[WHAT IS BEING ASKED] Your answer should hold only the lines from the one containing "Image resolution: width=716" through the last line below, copied exactly; pictures stay out.

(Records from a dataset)
-------------------------
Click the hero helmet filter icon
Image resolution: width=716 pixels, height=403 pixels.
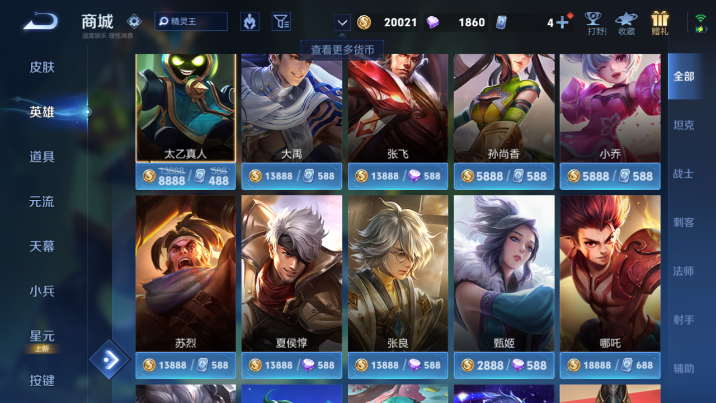(250, 21)
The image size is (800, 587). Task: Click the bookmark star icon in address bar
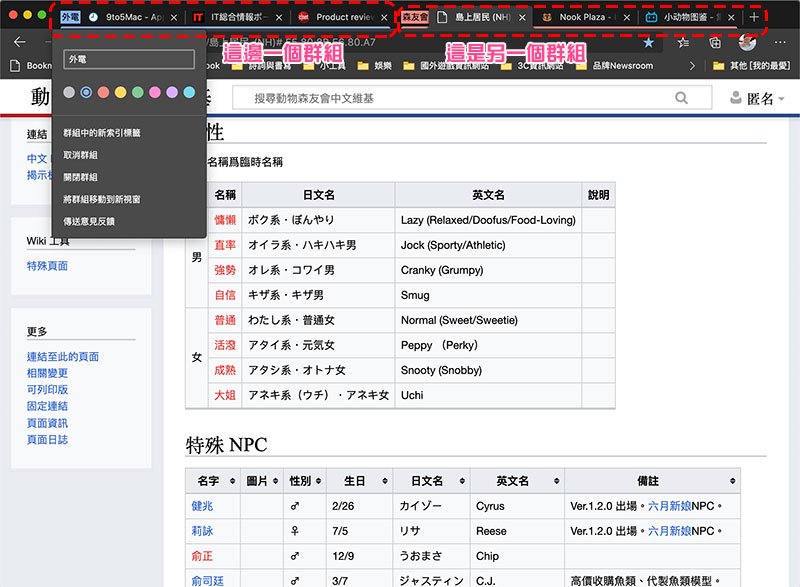648,43

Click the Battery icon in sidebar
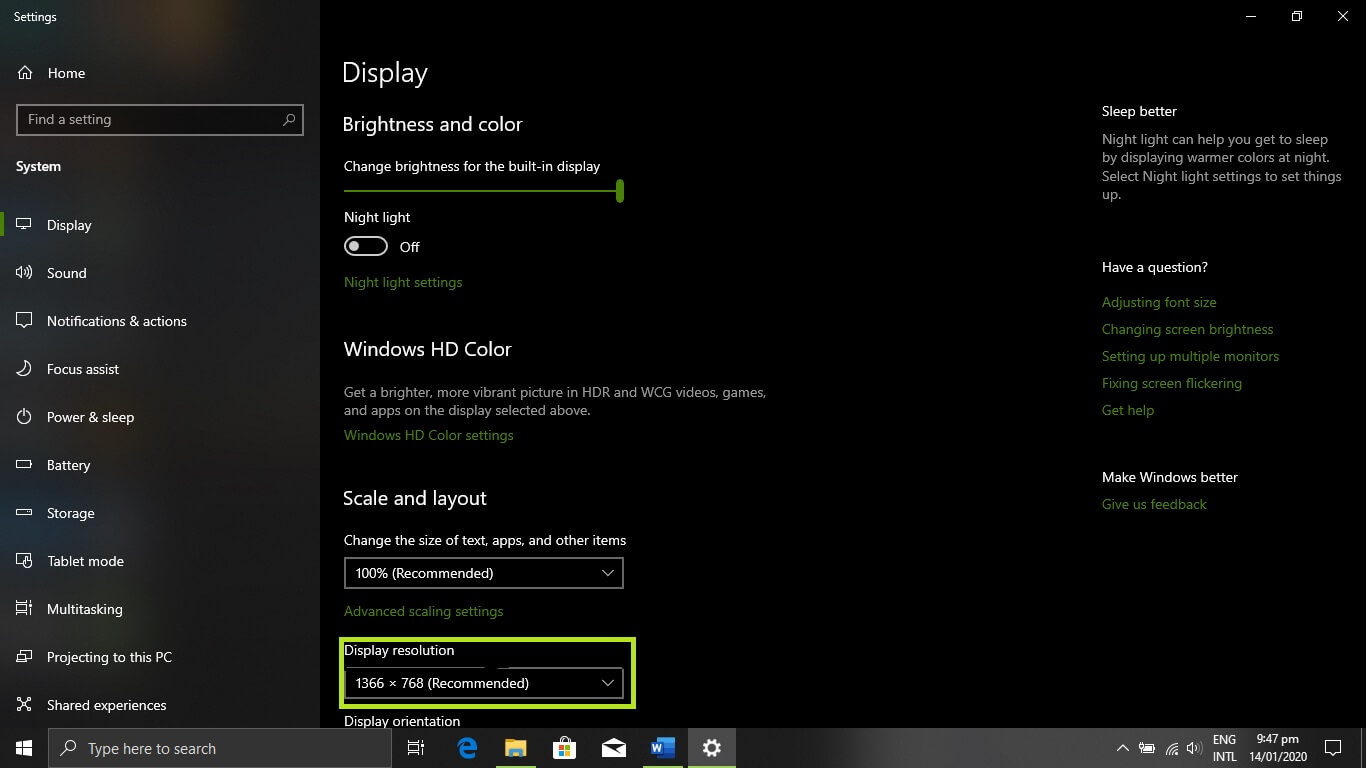click(x=25, y=465)
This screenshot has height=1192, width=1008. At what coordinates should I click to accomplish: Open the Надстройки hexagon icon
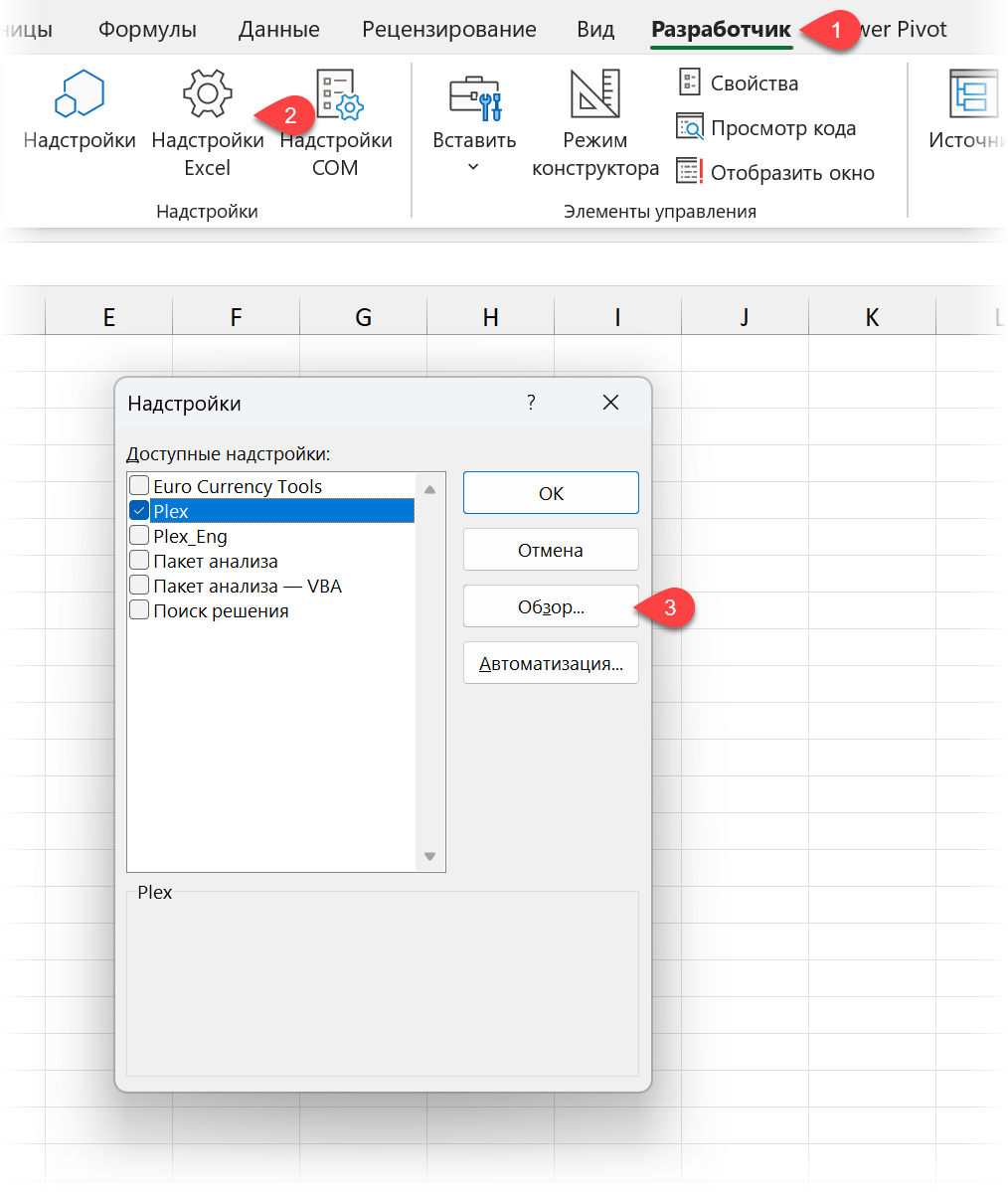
-------------------------
[EXERCISE SOLUTION]
Image resolution: width=716 pixels, height=403 pixels.
(250, 21)
The image size is (800, 587). Task: Click the bookmark star icon in address bar
648,43

Click the Battery icon in sidebar
click(x=25, y=465)
This screenshot has height=1192, width=1008. At what coordinates should I click to accomplish: Open the Надстройки hexagon icon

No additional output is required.